Source records:
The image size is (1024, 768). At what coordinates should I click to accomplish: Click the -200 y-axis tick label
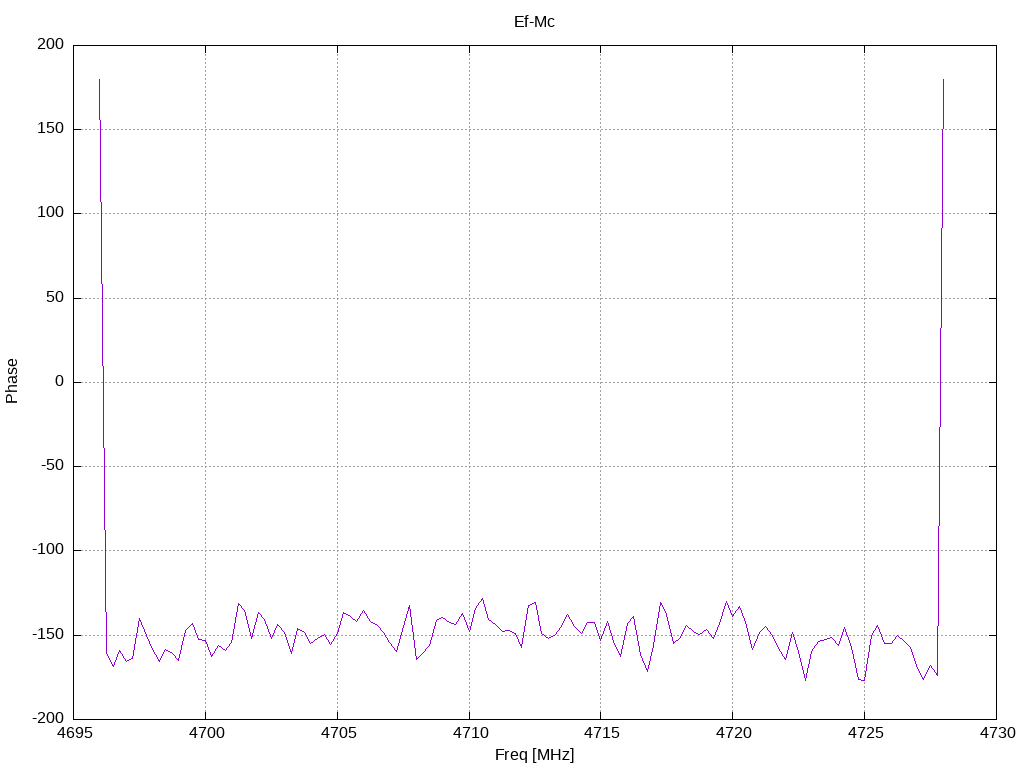tap(48, 718)
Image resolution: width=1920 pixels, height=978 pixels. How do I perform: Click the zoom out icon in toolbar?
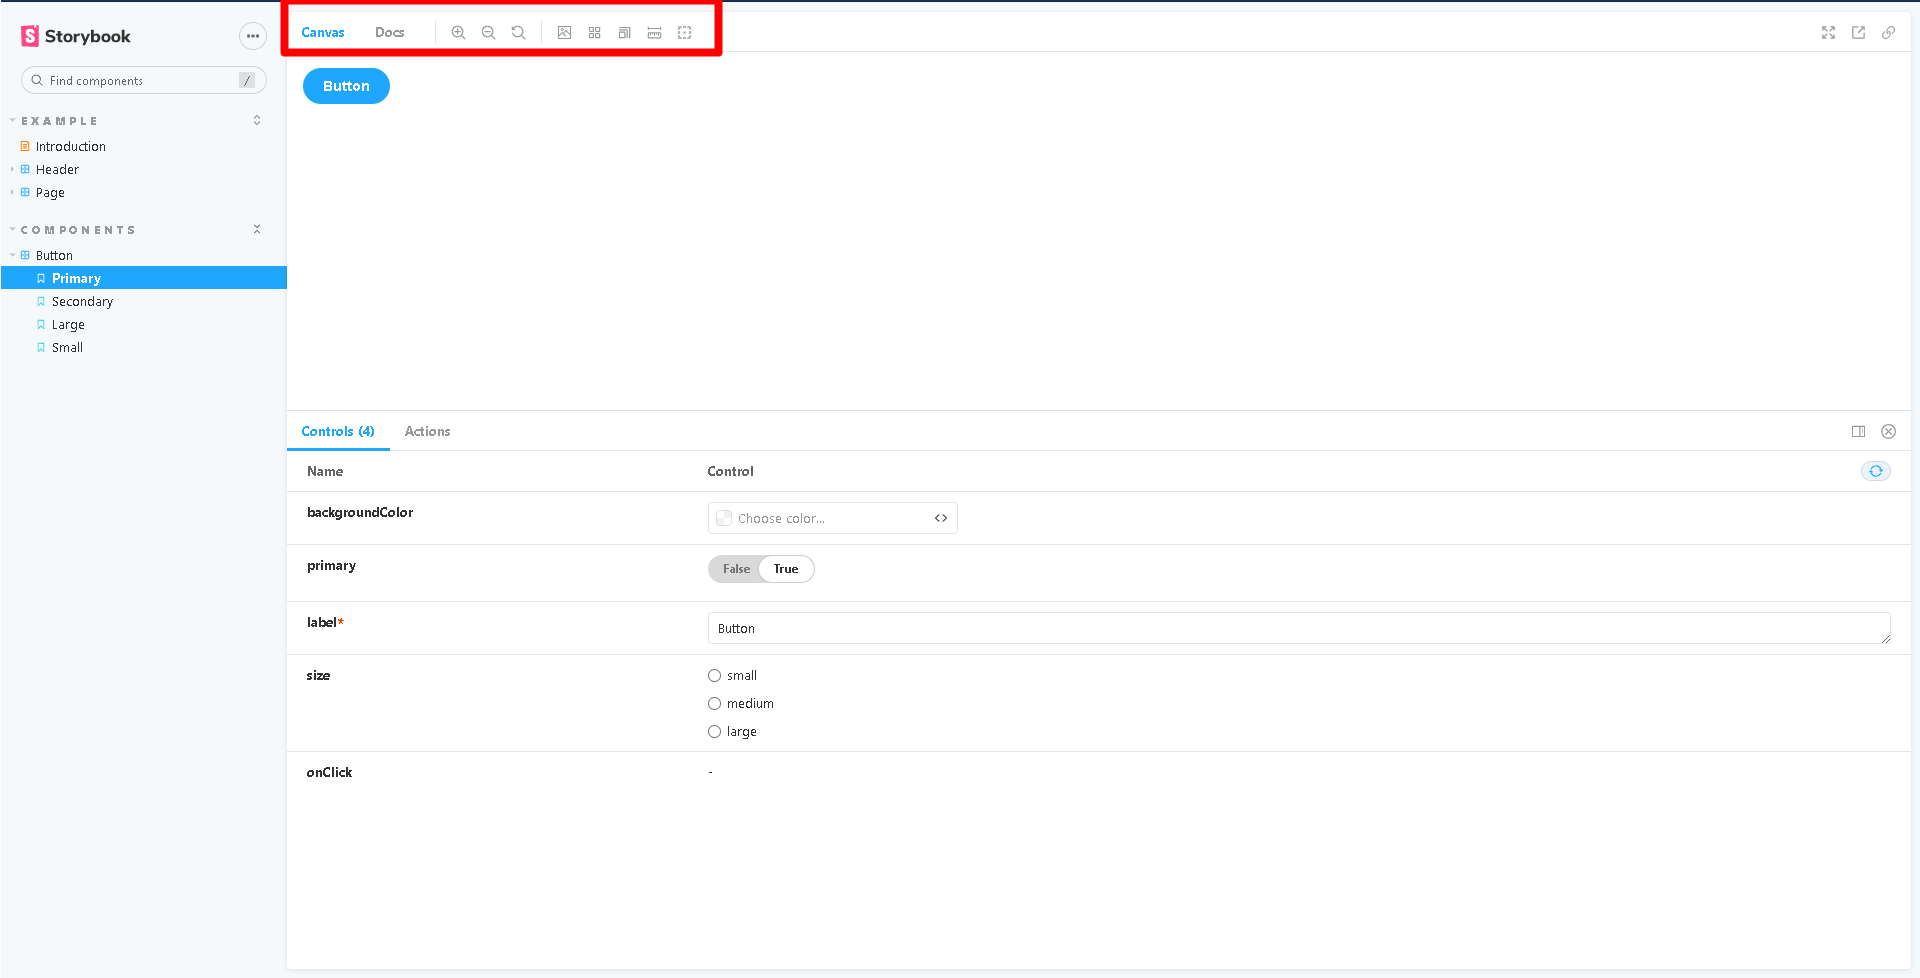click(488, 33)
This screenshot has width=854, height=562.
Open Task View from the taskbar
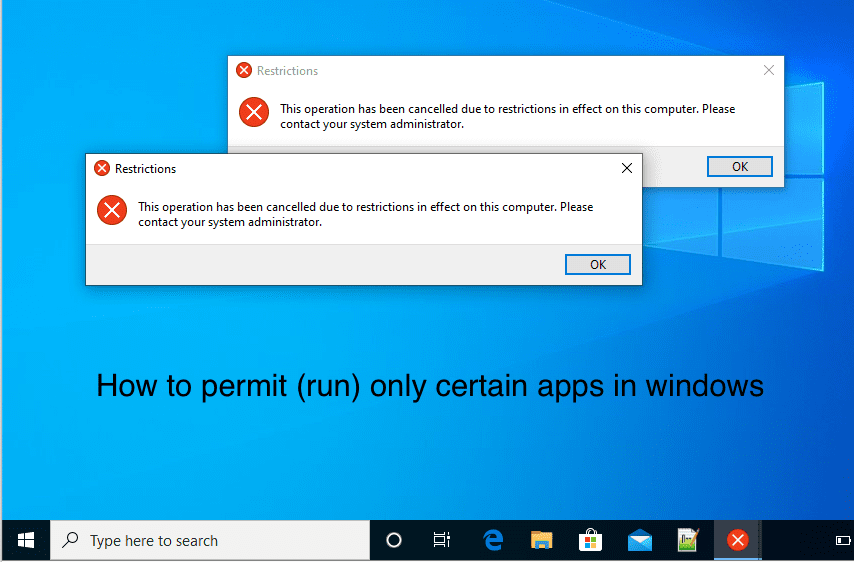pos(442,541)
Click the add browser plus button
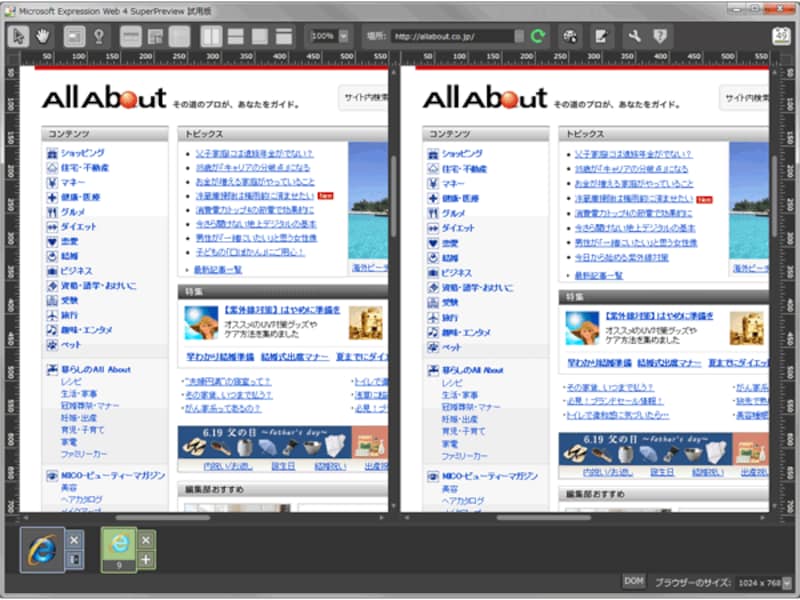The width and height of the screenshot is (800, 600). 146,561
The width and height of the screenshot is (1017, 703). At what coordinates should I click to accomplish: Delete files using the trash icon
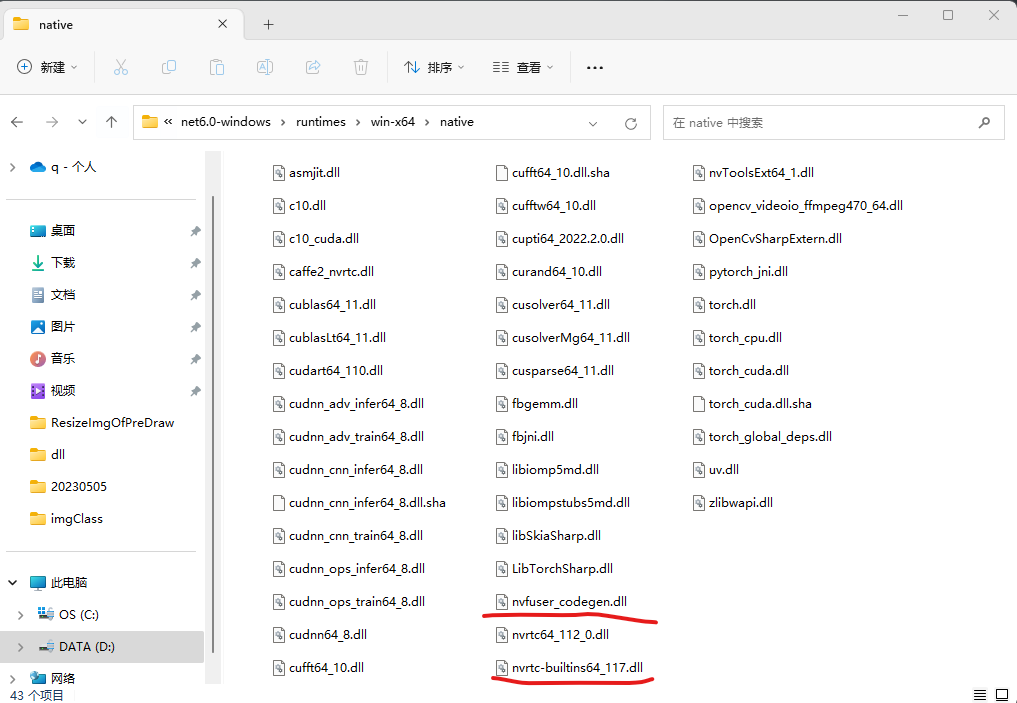click(x=359, y=67)
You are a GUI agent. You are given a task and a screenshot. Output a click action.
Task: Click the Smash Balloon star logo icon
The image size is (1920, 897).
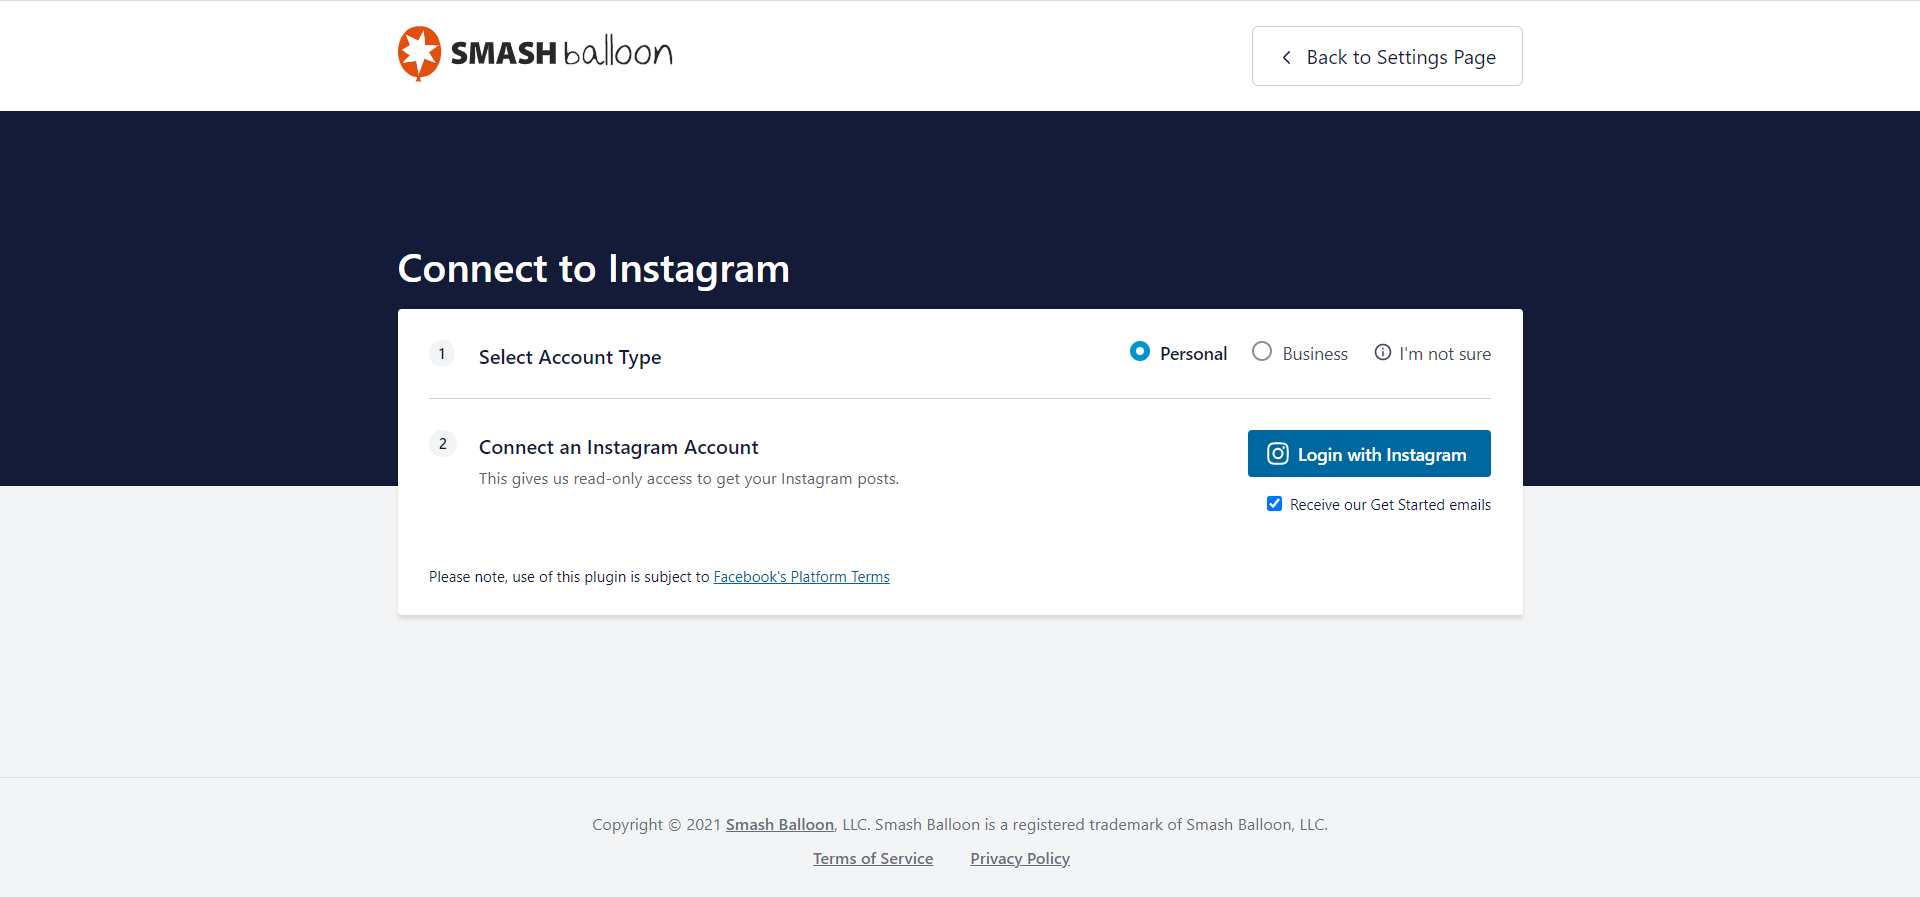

Exercise details -
Because the pictures are not wanted, retype only the text of every record, exactly as given.

Answer box -
The image size is (1024, 768). At what coordinates should I click to accomplish: Click the -200 y-axis tick label
tap(48, 718)
Image resolution: width=1920 pixels, height=978 pixels. How do I perform: Click the zoom out icon in toolbar?
click(488, 33)
This screenshot has width=854, height=562.
Open Task View from the taskbar
pos(442,541)
Click the add browser plus button
The width and height of the screenshot is (800, 600). 146,561
The width and height of the screenshot is (1017, 703). At what coordinates should I click to accomplish: Delete files using the trash icon
click(x=359, y=67)
You are a GUI agent. You are given a task and a screenshot. Output a click action.
Task: Click the Smash Balloon star logo icon
The image size is (1920, 897).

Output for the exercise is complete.